All this will come with a cost. DeFronzo said the new security requirements could add between 5 percent and 15 percent to any given construction project. The state’s schools have spent about $530 million a year on school construction over the past five years, with the state covering more than two-thirds of that. New security measures could tack on tens of millions of dollars a year. While the state budget office expects a surplus for the next two years, it recently projected a budget deficit of $1.1 billion for the year beginning July 1, 2015. DeFronzo thinks the public is prepared to pay more for security. “That was the underlying public policy decision that was made,” he said. “It’s got to be evident that if you create new standards, there’s a cost.”
Monroe was lucky. The district had already been looking at security upgrades before the shooting, and was prepared to spend part of its regular maintenance budget. At the same time, savings on medical expenses in last year’s budget freed up about $240,000. Within days of the shooting, Agostine asked the school board to devote the savings to additional security spending.
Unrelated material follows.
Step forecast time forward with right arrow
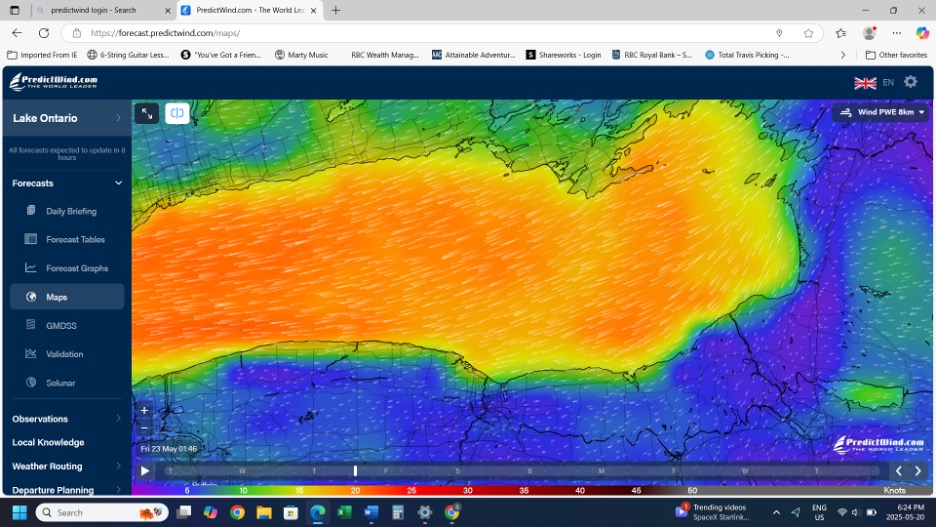Screen dimensions: 936x528 point(918,471)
They hired consultants, attended conferences organized by the state, updated their emergency plans (the new law includes requirements for these plans). The preparation meant the district was ready to move immediately, which turned out to be a huge advantage.
“Within months of Sandy Hook happening, everybody is getting busy,” Agostine said. “You can’t find a contractor now to come in and design a new system. They don’t have the horses in the stall.”
Still, the town of nearly 20,000 didn’t avoid debate over the costs. In April, voters rejected an annual budget that included funding for three new school resource officers. After some residents questioned the need for additional officers in the schools, the town cut one of the positions from the budget, which was then approved in a subsequent referendum.
Agostine seems comfortable speaking about the security measures, some of which began before the shooting, like a general discussing battlefield tactics. But he acknowledges they come with a social price, too. “For 30 years we’ve been inviting parents to come into our buildings, and now we’re saying, ‘Better not. Don’t do it.’ Years ago it would not be uncommon for a parent to come in with their child, walk down to the classroom, help the child at their locker, give them a kiss and send them into the classroom. Now we say, ‘Leave them at the door.’ ”
Agostine said the security that the district has put in place represents the new normal, like taking off your shoes at the airport or any number of intrusive measures Americans have grown accustomed to since Sept. 11, 2001. “The realization I think we all have to be under is that we’re all on film, twenty-four-seven just about. If you pull up to a department store or a big box store, park your car, you’re on camera. You’re being observed,” he said. “Just about any public building, that’s happening. The cost of our society in terms of security is that we give up a little bit of that autonomy.”